Enunciado del ejercicio >> Prolonga el fragmento sobre la defensa de la vida humana en el Magisterio de la Iglesia a partir de su última oración.

En el Magisterio de los Papas la Iglesia manifiesta su fe y su fidelidad a la Verdad de Cristo. Por esta razón, el autor de la carta a los Hebreos recomienda a sus destinatarios que perciban, en la variedad de las personas que lo representan, a Cristo, quien permanece siempre el mismo: ayer, hoy y siempre, no dejándonos desviar por enseñanzas vagas y peregrinas (cfr. Heb).

Pero es precisamente la permanencia de la Verdad de Cristo en la Iglesia la que exige a sus Pastores que recuerden a la conciencia del hombre estos valores que, en distintas situaciones, son mayormente contestados. Y no hay duda de que hoy en día lo es particularmente el valor de la vida humana. Esta tarde queremos reflexionar sobre la forma en que el Magisterio de Juan Pablo II ha defendido este valor.

 

1. Permítanme comenzar con una afirmación llena de simplicidad, pero que tiene una importancia decisiva. ¿Cuál es la certeza fundamental, la raíz más profunda de la defensa de la vida humana por parte del Magisterio de la Iglesia? La certeza de que la existencia de todo hombre es siempre un bien. De frente a cualquier persona humana, ninguno tiene el derecho de decir: “¡es un mal que tú existas!”. Por el contrario, de frente a cualquier persona, cada uno debe decir: “¡es un bien que tú existas!”. Es la certeza, absoluta e incondicionada, de que la existencia es siempre un bien. Una certeza como ésta, que la Iglesia posee, no es algo ciego: una suerte de reacción instintiva, carente de fundamento.

Ella, al contrario se funda en la percepción íntima de que dentro de la existencia de cada persona humana, está inscrito un sentido, una razón de ser: es un bien que tú existas porque hay una razón de tu existir. Es verdad que la afirmación de la presencia de una razón en la existencia de cada uno no es coherente con la afirmación de que se entra en la existencia por necesidad o por casualidad. La necesidad y la casualidad nos quitan el derecho de afirmar de frente a cada persona particular: “¡es un bien que tú existas”! Si, de hecho, es causa de una necesidad impersonal (inscrita en aquel todo que es la naturaleza en su conjunto) que cada uno de nosotros existe, no es siempre y absolutamente un bien que el individuo exista, sino que es un bien sólo cuando lo exige el bien del todo. Si cada uno de nosotros ha venido a la existencia por casualidad, también es por casualidad que continúa existiendo y que muere: la casualidad de nuestra existencia excluye que se pueda decir simplemente: ¡es un bien-es un mal que tú existas! excluyendo por definición toda sensatez.

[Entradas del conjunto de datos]
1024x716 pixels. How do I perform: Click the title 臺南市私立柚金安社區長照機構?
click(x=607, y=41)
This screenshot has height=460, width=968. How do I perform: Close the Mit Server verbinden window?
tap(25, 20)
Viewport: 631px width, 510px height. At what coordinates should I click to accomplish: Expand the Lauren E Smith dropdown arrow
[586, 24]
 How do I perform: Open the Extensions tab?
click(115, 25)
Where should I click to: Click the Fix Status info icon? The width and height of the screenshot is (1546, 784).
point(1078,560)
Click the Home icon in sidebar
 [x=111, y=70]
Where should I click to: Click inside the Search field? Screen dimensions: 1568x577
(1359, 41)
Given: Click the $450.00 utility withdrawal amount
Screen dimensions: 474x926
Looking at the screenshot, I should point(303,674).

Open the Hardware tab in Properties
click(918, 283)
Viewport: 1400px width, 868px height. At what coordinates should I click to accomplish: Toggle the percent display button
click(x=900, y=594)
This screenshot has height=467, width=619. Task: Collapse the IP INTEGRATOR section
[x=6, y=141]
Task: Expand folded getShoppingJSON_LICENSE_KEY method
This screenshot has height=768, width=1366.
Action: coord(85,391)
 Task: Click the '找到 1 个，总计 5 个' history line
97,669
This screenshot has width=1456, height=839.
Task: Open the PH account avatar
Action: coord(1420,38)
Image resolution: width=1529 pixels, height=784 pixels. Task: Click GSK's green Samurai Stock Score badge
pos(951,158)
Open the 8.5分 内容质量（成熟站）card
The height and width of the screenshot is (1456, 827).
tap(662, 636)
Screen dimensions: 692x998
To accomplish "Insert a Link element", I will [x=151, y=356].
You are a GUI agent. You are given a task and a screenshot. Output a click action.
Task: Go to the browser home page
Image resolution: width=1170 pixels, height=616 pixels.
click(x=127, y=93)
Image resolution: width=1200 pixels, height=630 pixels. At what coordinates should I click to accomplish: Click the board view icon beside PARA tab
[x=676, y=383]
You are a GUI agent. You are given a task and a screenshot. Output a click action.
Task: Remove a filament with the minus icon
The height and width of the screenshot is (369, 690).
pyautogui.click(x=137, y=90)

Resultado de la tarea >>
La certeza de la Iglesia se funda sobre la afirmación de que en el principio de cada existencia humana hay un acto de inteligencia y de libertad divinas: hay un acto creativo de Dios. La Iglesia, en el fondo, exclama de frente a todo ser humano viviente: es un bien que tú existas, puesto que Dios te ha pensado y querido (es decir creado).

La defensa del valor de cada vida humana es la confesión del primer artículo de la fe cristiana: Dios Creador y Su glorificación. En este contexto se debe escuchar y acoger el Magisterio de la Iglesia y de Juan Pablo II. Volveremos más ampliamente sobre este punto. Por ahora es suficiente esta insinuación para centrar nuestra reflexión en su contexto.

 

2. La certeza del valor de cada vida humana genera un Magisterio tan amplio que resulta imposible resumir en breve tiempo. Quisiera, por tanto, limitar mi exposición a un solo capítulo de este Magisterio: el que se refiere a la vida humana ya concebida y todavía no nacida.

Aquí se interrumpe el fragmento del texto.